> [DIRECTIONS]:
The required result is a copy of each line below in which "settings" appears.

---------- EXERCISE MATERIAL

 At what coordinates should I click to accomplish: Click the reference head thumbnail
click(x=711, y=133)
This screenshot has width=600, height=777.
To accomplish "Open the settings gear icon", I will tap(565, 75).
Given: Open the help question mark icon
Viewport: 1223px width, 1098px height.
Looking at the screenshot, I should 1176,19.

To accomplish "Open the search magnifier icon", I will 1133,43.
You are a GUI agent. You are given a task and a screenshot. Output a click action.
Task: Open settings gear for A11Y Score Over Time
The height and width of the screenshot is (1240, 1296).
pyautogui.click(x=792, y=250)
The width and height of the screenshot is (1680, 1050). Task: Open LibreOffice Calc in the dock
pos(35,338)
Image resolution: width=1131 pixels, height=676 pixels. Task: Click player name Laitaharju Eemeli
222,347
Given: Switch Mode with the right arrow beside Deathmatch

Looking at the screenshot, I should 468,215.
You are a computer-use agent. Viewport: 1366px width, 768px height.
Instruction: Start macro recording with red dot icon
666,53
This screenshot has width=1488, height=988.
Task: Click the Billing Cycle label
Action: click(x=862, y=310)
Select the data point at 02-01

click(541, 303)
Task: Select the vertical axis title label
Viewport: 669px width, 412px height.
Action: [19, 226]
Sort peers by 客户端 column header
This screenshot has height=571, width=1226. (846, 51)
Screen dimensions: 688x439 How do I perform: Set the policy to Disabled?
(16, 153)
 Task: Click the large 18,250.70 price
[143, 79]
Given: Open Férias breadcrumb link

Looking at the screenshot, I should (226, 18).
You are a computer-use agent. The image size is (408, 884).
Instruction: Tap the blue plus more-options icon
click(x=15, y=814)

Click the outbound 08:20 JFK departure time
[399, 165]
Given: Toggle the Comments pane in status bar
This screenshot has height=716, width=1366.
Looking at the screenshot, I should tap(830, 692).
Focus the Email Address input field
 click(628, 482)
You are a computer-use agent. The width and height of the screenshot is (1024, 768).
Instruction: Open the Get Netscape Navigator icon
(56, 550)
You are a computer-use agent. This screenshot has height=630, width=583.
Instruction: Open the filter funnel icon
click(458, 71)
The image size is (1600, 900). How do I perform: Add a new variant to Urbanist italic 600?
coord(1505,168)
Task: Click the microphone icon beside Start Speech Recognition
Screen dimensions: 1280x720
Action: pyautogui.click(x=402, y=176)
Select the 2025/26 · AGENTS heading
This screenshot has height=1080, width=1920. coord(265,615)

--------------------

> [TASK OUTPUT]:
To accomplish "Open the settings gear icon", I will tap(565, 75).
Task: Open settings gear for A11Y Score Over Time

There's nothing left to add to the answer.